- Born: Jane Kathryn Willenbring August 2, 1977 (age 49) Mandan, North Dakota, US
- Education: B.S. North Dakota State University, M.A. Boston University, Ph.D. Dalhousie University
- Awards: National Science Foundation CAREER Award (2016) Antarctica Service Medal (2016)
- Scientific career
- Fields: Geomorphology
- Workplaces: Stanford University Scripps Institution of Oceanography, UC San Diego University of Pennsylvania Leibniz University Hannover
- Thesis: Glacial Erosion in Arctic and Atlantic Canada Determined by Terrestrial in situ Cosmogenic Nuclides and Ice Sheet Modeling

= Jane K. Willenbring =

American geomorphologist (born 1977)

Jane Kathryn Willenbring (born August 2, 1977) is an American geomorphologist and professor at Stanford University. She is best known for using cosmogenic nuclides to investigate landscape changes and dynamics. She has won multiple awards including the Antarctica Service Medal and the National Science Foundation CAREER Award.

== Early life and education ==
Willenbring was born on August 2, 1977, to Roys E. and Elaine K. Willenbring. She grew up in Mandan, North Dakota. She developed a curiosity about the landscape and began creating her own small experiments.

Willenbring completed her Bachelor of Science in geosciences/soil science in 1999 at North Dakota State University, where she was McNair Scholar. Willenbring was a graduate student in Earth science at Boston University, where she graduated in 2002. In 2006, Willenbring completed her Ph.D. in Earth Sciences at Dalhousie University in Nova Scotia, Canada. Her thesis investigated glacial erosion in the Arctic and Atlantic Canada using cosmogenic nuclides. Following her Ph.D. work, the National Center for Earth Surface Dynamics awarded Willenbring a Synthesis Postdoctoral Fellowship at the University of Minnesota. Two years later, in 2008, Willenbring was awarded an Alexander von Humboldt Postdoctoral Fellowship at Leibniz University Hannover and GFZ-Potsdam in Germany where she worked until 2010.

== Career and research ==
Following her postdoctoral work in 2010, Willenbring joined the University of Pennsylvania's faculty as an assistant professor in the School of Arts and Sciences' Department of Earth and Environmental Sciences until 2016. Willenbring then became an associate professor at Scripps Institution of Oceanography at UC San Diego where she was also the director of the Scripps Cosmogenic Isotope Laboratory (SCI-Lab).

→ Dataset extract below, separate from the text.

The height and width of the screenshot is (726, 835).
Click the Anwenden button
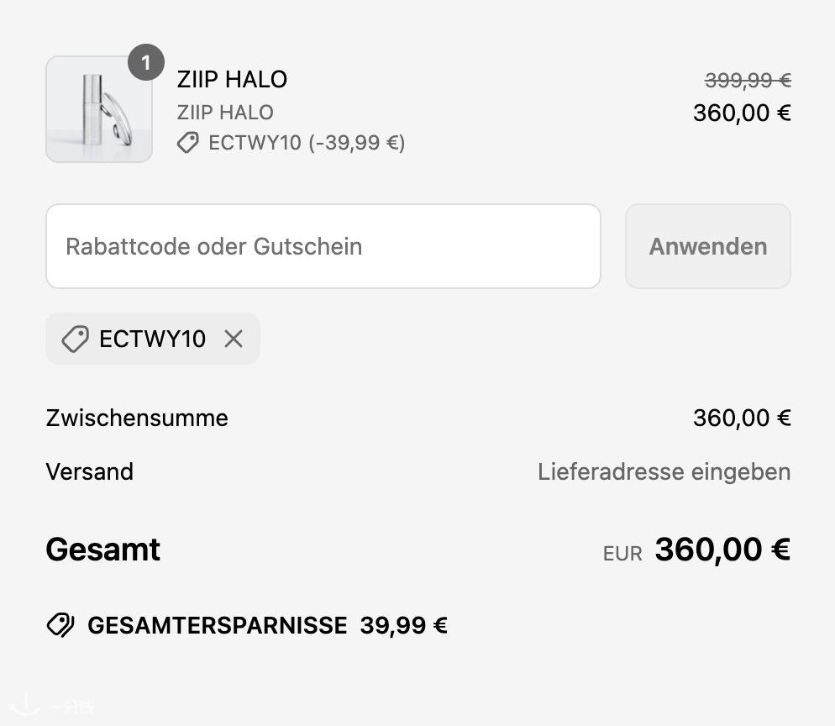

In 2020, Willenbring became an associate professor at Stanford University.

Willenbring's work focuses on how the Earth's surface changes in response to a variety of forces including tectonics, climate, and living organisms. She utilizes high-resolution topographic data, field observations, landscape evolution models, ice sheet models, and geochemical techniques, specifically cosmogenic nuclides, to study the Earth's surface. Willenbring is at the forefront of her field and has developed the use of beryllium-9 and cosmogenic beryllium-10 to trace erosion, weathering, and meltwater pulses in order to study and track the changes in Earth's surface.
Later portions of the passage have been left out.